5) The Bill continues this Labour Governments’ efforts to erode democracy via the granting of extensive powers while continuing with historic secrecy provisions granted to officials, including Ministers and those involved in the drafting of delegated legislation.
6) This Bill persists with ignoring the Parliamentary Commissioners work on the human and environmental health risks posed by synthetic chemical contaminants. The Hawkes Bay’s storm event demonstrates, will be a major challenge and present a severe health risk, following such an event. It remains unclear as to who is responsible for contaminant testing and how this is managed.
7) The Government, officials and the Parliamentary Counsel Office persist in the drafting of legislation that fails to provide for policy and scientific evidence that is dissenting or contradictory to that of powerful financial and political interests.
8) In emergencies the scientific and anecdotal evidence will be contested, contradictory and difficult to understand. ‘Truth’ arises from free and open debate and discussion from the exchange of information.
9) This Bill fails to acknowledge that the management of pollution and excessive runoff from a stormwater will be a key feature from such a severe weather event. The pervasive ignorance of the toxicological stressors from industrial, agricultural, and urban sources to New Zealand freshwater has been steadfastly ignored by central government for decades.

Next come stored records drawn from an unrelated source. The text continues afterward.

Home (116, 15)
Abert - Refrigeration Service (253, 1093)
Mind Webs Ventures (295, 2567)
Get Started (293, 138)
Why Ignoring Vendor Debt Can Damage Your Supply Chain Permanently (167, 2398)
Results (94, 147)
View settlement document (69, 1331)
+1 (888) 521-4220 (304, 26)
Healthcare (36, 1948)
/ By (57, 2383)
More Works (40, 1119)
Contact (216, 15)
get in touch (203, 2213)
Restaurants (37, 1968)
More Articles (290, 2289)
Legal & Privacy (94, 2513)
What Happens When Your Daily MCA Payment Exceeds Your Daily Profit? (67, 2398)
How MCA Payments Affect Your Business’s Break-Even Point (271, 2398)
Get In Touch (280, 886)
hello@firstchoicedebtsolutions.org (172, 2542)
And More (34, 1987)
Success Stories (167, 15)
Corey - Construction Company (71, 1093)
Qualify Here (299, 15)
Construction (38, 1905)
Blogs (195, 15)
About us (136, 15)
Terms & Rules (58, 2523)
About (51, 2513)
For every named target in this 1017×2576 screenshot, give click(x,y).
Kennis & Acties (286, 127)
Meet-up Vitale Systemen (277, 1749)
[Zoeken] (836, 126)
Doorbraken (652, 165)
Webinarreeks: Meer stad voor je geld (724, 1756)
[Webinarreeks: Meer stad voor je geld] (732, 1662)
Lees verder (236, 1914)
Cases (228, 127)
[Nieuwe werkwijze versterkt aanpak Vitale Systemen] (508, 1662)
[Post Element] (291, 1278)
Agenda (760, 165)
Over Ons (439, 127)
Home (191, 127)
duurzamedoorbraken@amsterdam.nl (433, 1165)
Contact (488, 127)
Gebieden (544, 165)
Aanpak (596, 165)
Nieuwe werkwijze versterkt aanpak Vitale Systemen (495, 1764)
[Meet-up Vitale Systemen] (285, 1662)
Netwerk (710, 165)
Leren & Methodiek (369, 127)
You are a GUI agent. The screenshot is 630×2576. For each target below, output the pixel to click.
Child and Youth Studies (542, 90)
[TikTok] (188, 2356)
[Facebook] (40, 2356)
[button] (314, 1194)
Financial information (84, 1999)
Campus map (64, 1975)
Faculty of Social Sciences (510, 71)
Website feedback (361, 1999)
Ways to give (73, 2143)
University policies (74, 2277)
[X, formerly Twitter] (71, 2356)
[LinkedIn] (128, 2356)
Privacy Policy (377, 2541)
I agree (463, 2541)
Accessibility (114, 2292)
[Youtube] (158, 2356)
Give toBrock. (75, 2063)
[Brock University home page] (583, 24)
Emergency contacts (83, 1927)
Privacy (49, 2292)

10) Ministers and officials focus more on vague terms such as the restoration and improvement of the economic, social, and cultural well-being, and climate change and providing for economic recovery while ignoring pressing environmental issues.
11) Sir Geoffrey Palmer and Andrew Butler’s 2018 stated ‘the New Zealand style of government is already authoritarian’. This was made before the current political regime lowered the barriers to extensive use of delegated legislation.
A QUORUM OF 3 FOR DELEGATED LEGISLATION
12) While the barriers to the use of secondary legislation have been weakened, I observe that the Cabinet Manual 2017 remains the authoritative document for Ministerial conduct.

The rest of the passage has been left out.